Lianet Pérez racconta la sua lotta contro il chikungunya, evidenziando i sintomi e le cure. Il suo caso mette in luce problemi sanitari a Cuba, con un aumento delle malattie e mancanza di risorse sanitarie di base.

Lianet Pérez si sta riprendendo dal chikungunya e racconta la sua esperienzaFoto © Instagram Lianet Pérez Pérez (@liapp960919)

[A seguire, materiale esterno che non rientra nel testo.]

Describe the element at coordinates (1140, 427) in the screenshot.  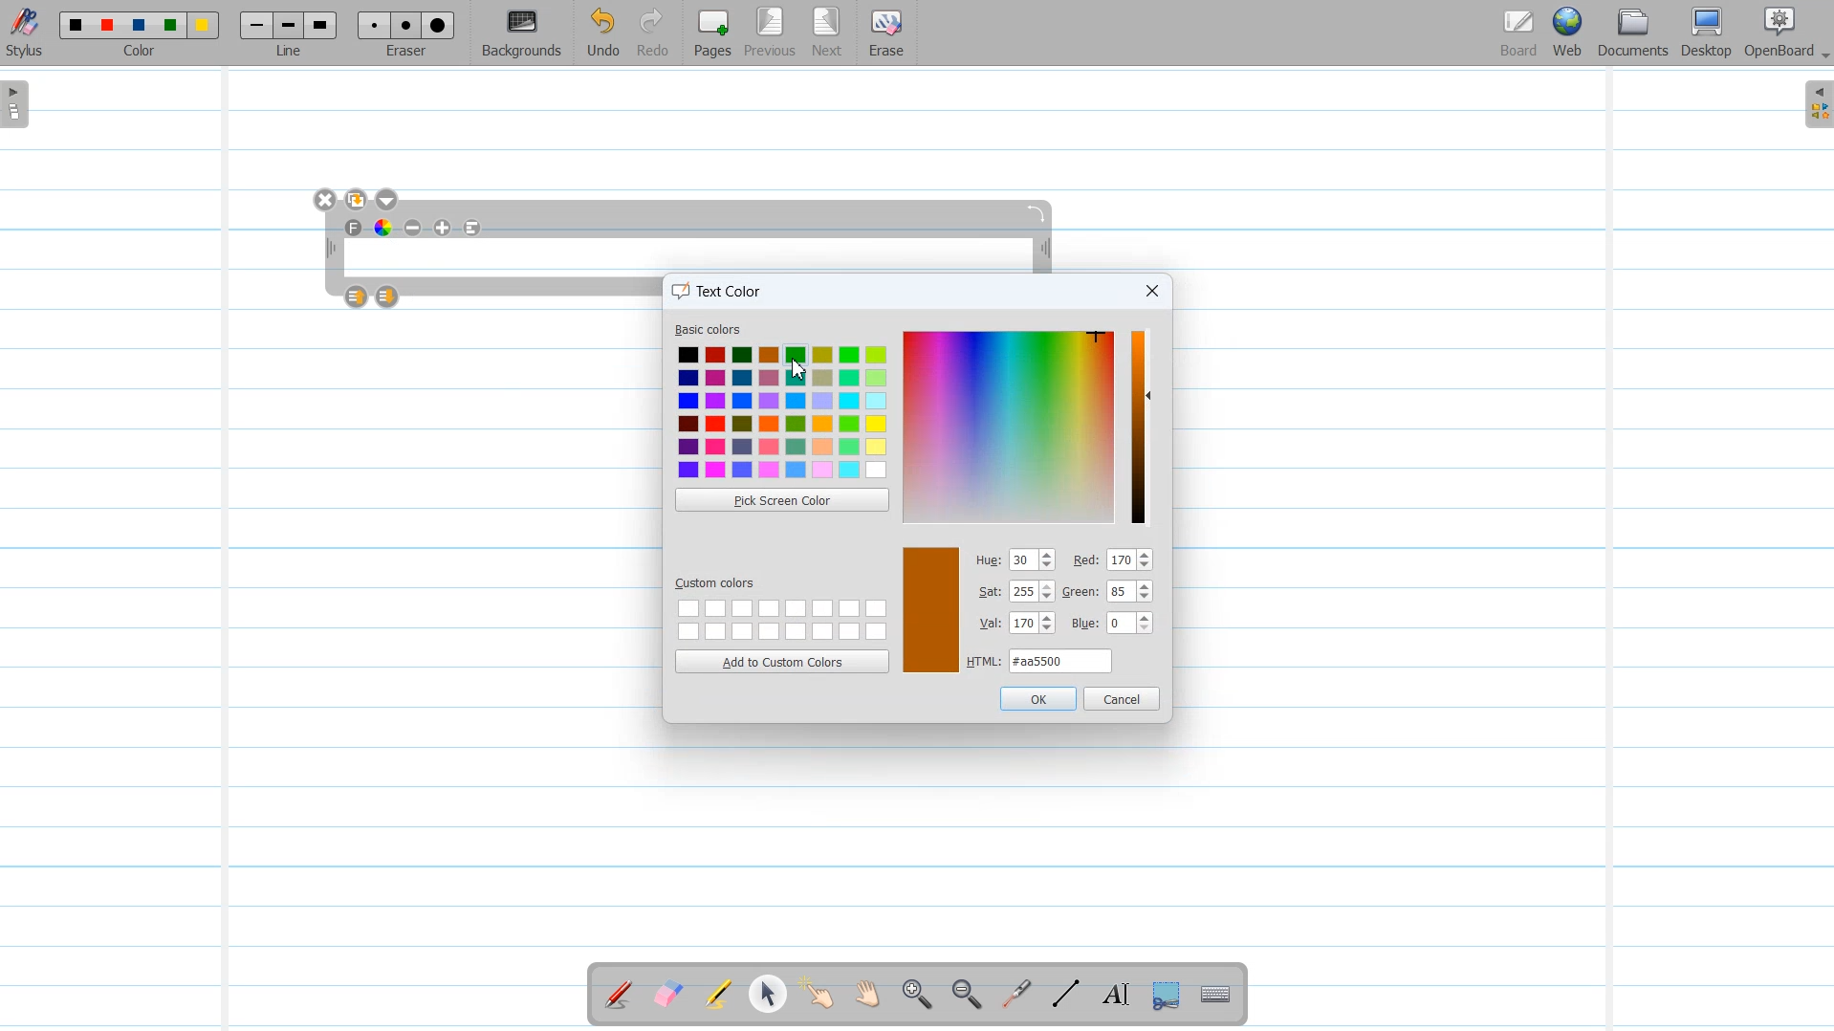
I see `Vertical color shade adjuster` at that location.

La creatrice di contenuti cubana Lianet Pérez Pérez (@liapp960919) ha condiviso in un video la sua recente esperienza dopo aver contratto il chikungunya, una malattia virale trasmessa dalla zanzara Aedes aegypti, la stessa che diffonde il dengue e lo zika.

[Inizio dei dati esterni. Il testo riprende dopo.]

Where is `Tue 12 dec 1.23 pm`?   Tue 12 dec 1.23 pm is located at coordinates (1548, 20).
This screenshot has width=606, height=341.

Pérez ha riferito che i primi tre giorni sono stati i più difficili, con febbre fino a 39 gradi, forti dolori articolari e la comparsa di un rash cutaneo, sintomi caratteristici della malattia.

Secondo quanto spiegato, il suo processo di recupero si è basato sul mantenersi ben idratata, assumere paracetamolo ogni sei ore per controllare la febbre e il dolore, e successivamente antistaminici per alleviare il forte prurito causato dall'eruzione cutanea.

La giovane ha sottolineato l'importanza di seguire una routine rigorosa di riposo e cura personale, poiché il chikungunya può lasciare conseguenze articolari per settimane.

Il testimone di Lianet riflette la situazione sanitaria a Cuba, dove negli ultimi mesi si è registrato un aumento dei casi di malattie trasmesse da zanzare, aggravato dalla mancanza di insetticidi, farmaci e dalle carenze del sistema sanitario pubblico.

Il suo racconto ha generato empatia tra i sostenitori e ha messo in guardia sulla necessità di una maggiore prevenzione e disinfestazione nelle comunità.